Lecture #22: Pulmonary Ventilation

Question 1

Which muscles are used in passive and forced expiration?

Answer 1

• expiration is passive at rest
• forceful expiration:
  > abdominal muscles
  > internal intercostals

Question 2

What is the difference between volume and capacity?

Answer 2

• Capacity is a combination of 2 or more volumes.

Total lung capacity = maximum volume of gas the lungs can hold

Total lung capacity is made up of distinct, non-overlapping sub-compartments referred to as lung volumes.

Combinations of lung volumes form lung capacities.

Question 3

What is the volume and definition of tidal volume?

Answer 3

> 500 ml

> Volume of air that is inspired or expired with each breath at rest.

Question 4

What is the volume and definition of inspiratory reserve volume?

Answer 4

> 3000 ml

> volume of air that can be inspired in addition to tidal volume with forceful inspiration.

Question 5

What is the volume and definition of expiratory reserve volume?

Answer 5

> 1100 ml

> Additional volume of air that can be expired at end of tidal volume by forceful expiration.

Question 6

What is the volume and definition of residual volume?

Answer 6

> 1200 ml

> volume of air remaining in lungs after forceful expiration.

Question 7

What is the average capacity and definition of vital capacity?

Answer 7

> 4600 ml
sum of all the volumes that can be inspired or exhaled.
Inspiration to the maximum extent + expiration to the maximum extent.

Question 8

What is the average capacity and definition of total lung capacity?

Answer 8

> 5800 ml

> Sum of all the volumes = vital capacity + residual volume

Question 9

What is the average capacity and definition of inspiratory capacity?

Answer 9

> 3500 ml

> Sum of volumes above resting capacity = tidal volume + inspiratory reserve volume

Question 10

What is the average capacity and definition of function residual capacity?

Answer 10

> 2300 ml

> Sum of volumes below resting capacity = expiratory reserve volume + residual volume

Question 11

What is the definition of minute ventilation and how do you calculate it?

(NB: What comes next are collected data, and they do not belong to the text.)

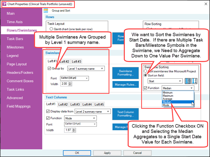Open the Calibri 16pt font dropdown
210x157 pixels.
[x=86, y=78]
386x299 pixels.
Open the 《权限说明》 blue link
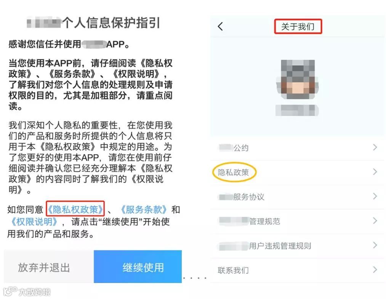pos(34,222)
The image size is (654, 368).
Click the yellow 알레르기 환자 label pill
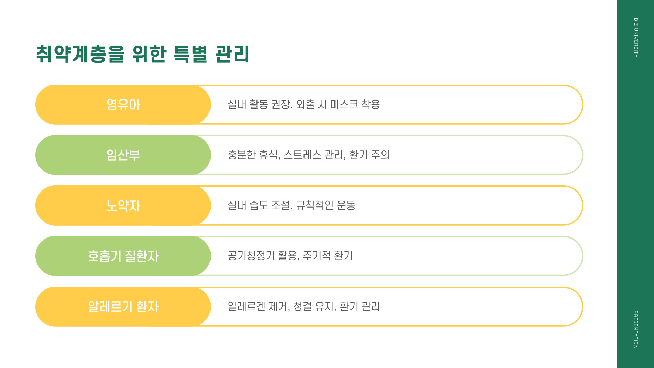[x=123, y=307]
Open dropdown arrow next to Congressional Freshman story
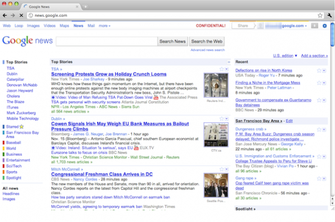The width and height of the screenshot is (335, 222). pyautogui.click(x=227, y=169)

Also, what is the average minute ventilation?

Answer 11

Total volume of gases moved into or out of the lungs per minute = minute ventilation (VE)

Minute Ventilation = (breaths per minute) x (tidal volume)

8000 ml/min or 8 L/min

Question 12

What is the definition of alveolar ventilation and how is it calculated? Also, what is the average alveolar ventilation?

Answer 12

Total volume of gases that enter spaces participating in gas exchange per minute = alveolar ventilation (VA)

Alveolar Ventilation = (breaths/min) x (tidal volume - dead space)

5600 ml/min or 5.6 L/min

Question 13

What organs make up the anatomic dead space?

Answer 13

> trachea
bronchi
bronchioles

Question 14

What makes up physiological dead space?

Answer 14

anatomic dead space + ventilated alveoli with poor or absent perfusion

Question 15

What is the total dead space in a normal individual?

Answer 15

0.15 liters

Question 16

What are the two formulas for minute and alveolar ventilation?

Answer 16

Minute Ventilation = 0.5 x breathing rate

Alveolar Ventilation = 0.35 x breathing rate

Question 17

What are the two observations that have to be taken into account when calculating dead space?

Answer 17

> dead space does not participate in ventilation and contains negligible CO2

> amount of CO2 in regions of lungs involved in gas exchange = that of arterial blood (PaCO2)

Question 18

What is the definition of trans-pulmonary pressure and how do you calculate it?

Answer 18

Transpulmonary pressure -> difference between the alveolar pressure and the pleural pressure during any point in the inspiration of expiration cycles.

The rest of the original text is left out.